Мы проехали уже десять или двенадцать станций, то есть добрых три четверти пути, когда вдруг захотелось пи-пи. Ну захотелось и захотелось, бог с тобой, большой уже мальчик, как-никак, можешь и потерпеть, тем более что в электричках туалета нет, это любому карапузу известно. Через две станции, однако, мочевой резервуар уже разрывался, почувствовав себя хозяином положения и Иваном Грозным на царствии, встав под животом колом, не давая ни согнуться, ни расслабиться. Ну сволочь – выброшу тебя собакам. Я осторожно встал и сквозь сонный вагон, где по кругу вращался гулкий шум от немногих бодрствующих, прокрался в тамбур, а потом – в межвагонную сцепку, и пока я стремительно выуживал затвердевшего моллюска, пока со сдерживаемыми стонами удовольствия опрыскивал на протяжении одного километра железнодорожное полотно, злая дырочка, оставленная без присмотра, пользуясь всеобщей летаргией, заработала-заработала. Дырочка выцедила неизвестно откуда, из какого-то прихлебательского измерения, паразитически присосавшегося к трём легитимным нашим, своё нечто.
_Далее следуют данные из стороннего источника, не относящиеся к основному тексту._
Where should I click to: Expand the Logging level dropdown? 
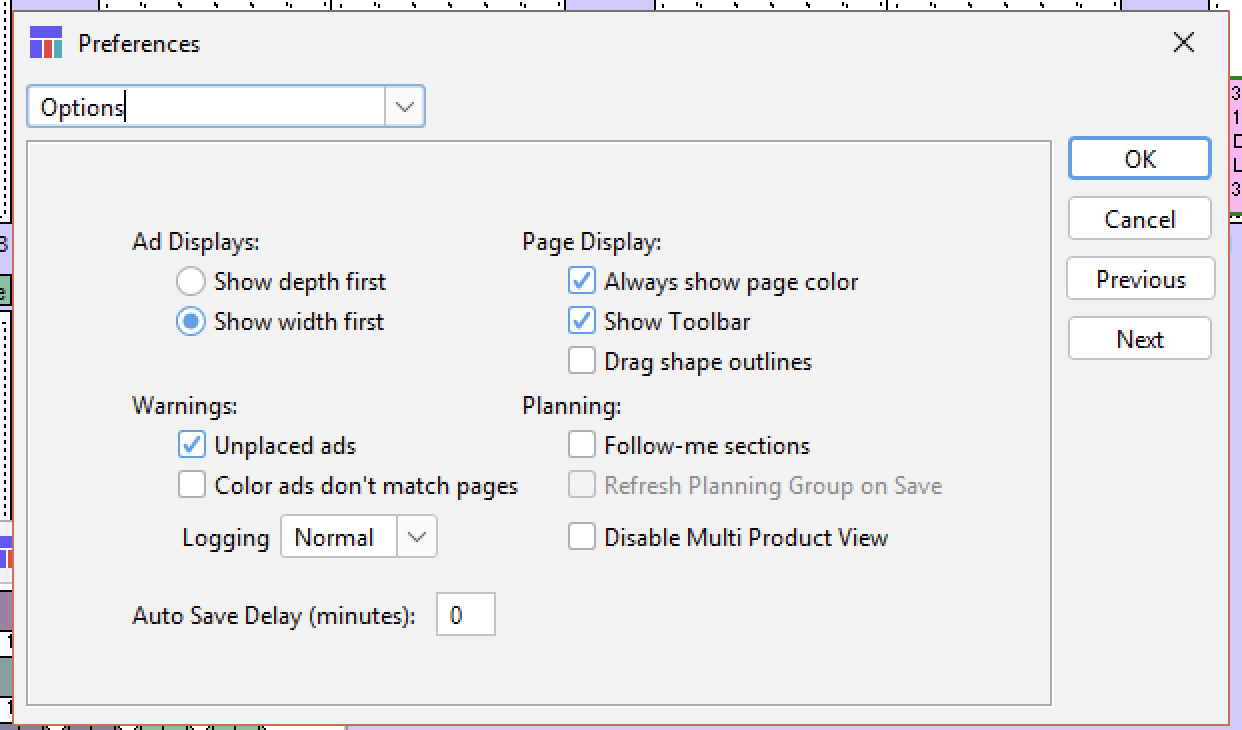coord(417,537)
Замыкая изнемогшего своего слизнячка пуговицей, а потом «молнией», я уже чувствовал горечь в сердце и даже подлый страх, принявшийся из своего невыразимо далёкого космоса поглаживать меня по темечку мертвящим холодком. Я почти видел, как сквозь дырочку выдуло старушку, сухонькую, тонкую, как костяная игла, не суетливую, но и не медлительную, бережно обёрнутую в неновое и чистенькое пальтишко, в чёрном войлочном беретике, улыбающуюся вполсилы тусклой луноподобной улыбкой – словом, я почти воочию увидел ту самую бабушку, что всучила мне двумя часами раньше своё коварное лакомство. Она повела плечами, расправляя занемевшие в путешествии косточки, и нечаянно задела моего соседа, уже совершенно размякшего от сладкой дремоты. Увы, люди, подобные ему, не только занебесно, фантастически, обескураживающе черствы к незнакомому, но близкому, они так же головокружительно нечувствительны к тому коварно-опасному, что закутывается порой – в драматических целях – в покровы вызывающей беззащитности и чуть ли даже не трогательно-наивной чистоты.
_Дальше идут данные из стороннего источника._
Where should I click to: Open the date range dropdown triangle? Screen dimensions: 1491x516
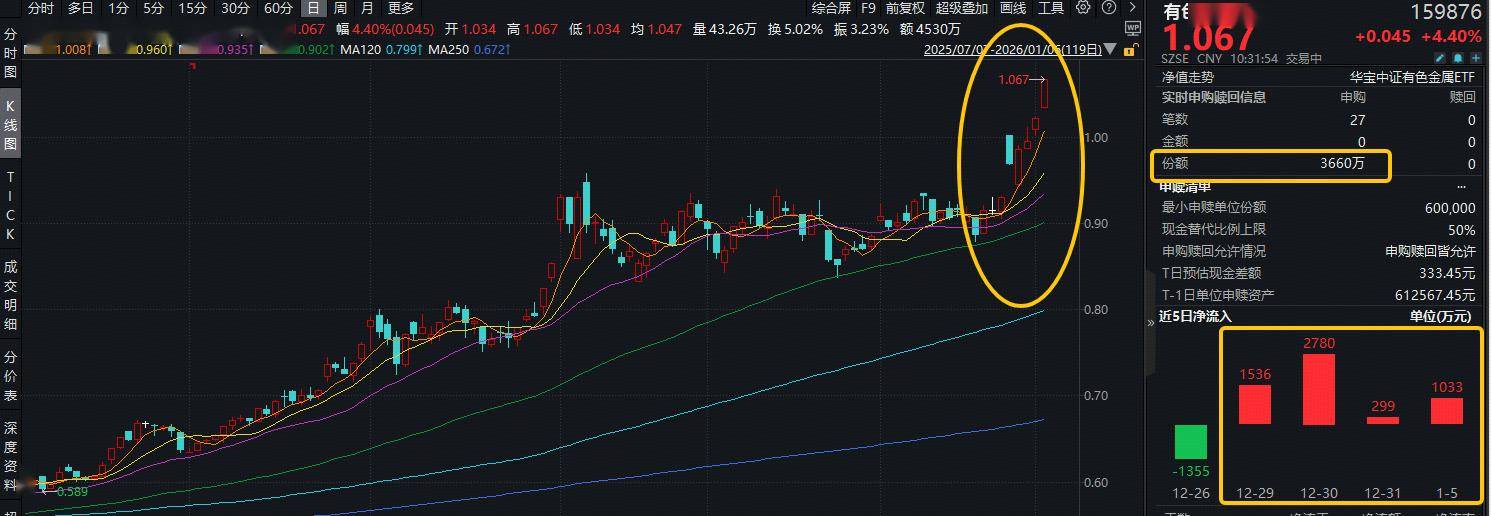(1112, 49)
– Ты бы это, бабка… поосторожней, – пробормотал он хрипло, с красными белка́ми вынырнув на мгновение из потока дремоты.
– Neemt uw mij niet kwalijk, schatje3, – залепетала бабушка, с деланным испугом приокруглив чересчур молодые для её возраста глаза, и заполошилась вдвое быстрее, делая вид, будто вот-вот уже, собрала свои косточки, из коих песок так и сыплется, отодвигаюсь от тебя, любезный, к стеночке, в которую и так телом твоим грузным втёрта на целый вершок.
Пассажир открыл было рот, чтобы выпустить какое-то слово, но твёрдая запоздавшая мысль стукнула его изнутри по лбу, и он, повозив ещё несколько глазами по окрестному пространству, снова медленно оплыл, как сгоревшая свеча. И вот тогда-то в воздухе запахло жареным: уж кто-кто, а я выучил этот запах наизусть, до рези в голове, так что меня из середины сна безлунной ночью можно им вызвать, когда мама, дипломированный специалист по вызыванию этого зловещего аромата, начинает нарезать при одном ночнике круги по комнате, и всё быстрее кружит, почти танцует, потом уже совсем танцует, потом танцует так, как не танцует никто, нигде и никогда, и наконец, с волосами, прилипшими к щекам и губам, падает на колени и разражается беззвучным икотным смехом, удушая его прихваченной походя подушкой. В последние месяцы мама всё время была такая странная и страшная, и запах жареного, кажется, признал нашу квартиру своей усадьбой – так надо ли удивляться, что всё во мне вздрогнуло и ахнуло, когда я обнаружил его поблизости. А через дырочку между тем, через эту дырочку, безразличную, увы, и к ругани, и к пороху, просочилась ломтик за ломтиком муха. Она вздохнула, приноравливая задубевшие лёгкие к новому воздуху, вымыла лохматыми копытцами бородатое лицо и, спланировав со своей вышины долу, сразмаху укусила бывшего моего соседа в лоб. Он, недотяпа, и глаз открыть не успел, не то что охнуть, он выпал из своей ручной, приручённой дрёмы в нечто блистающее, безжалостное, опасное и умер не успев перевести дыхания.
3
Прошу извинить меня, детка (искаж. голл.). Фраза по-голландски звучит неестественно: Neemt u mij niet kwalijk – выражение очень формальное, schatje – предельно фамильярное обращение (к ребёнку или любимому человеку).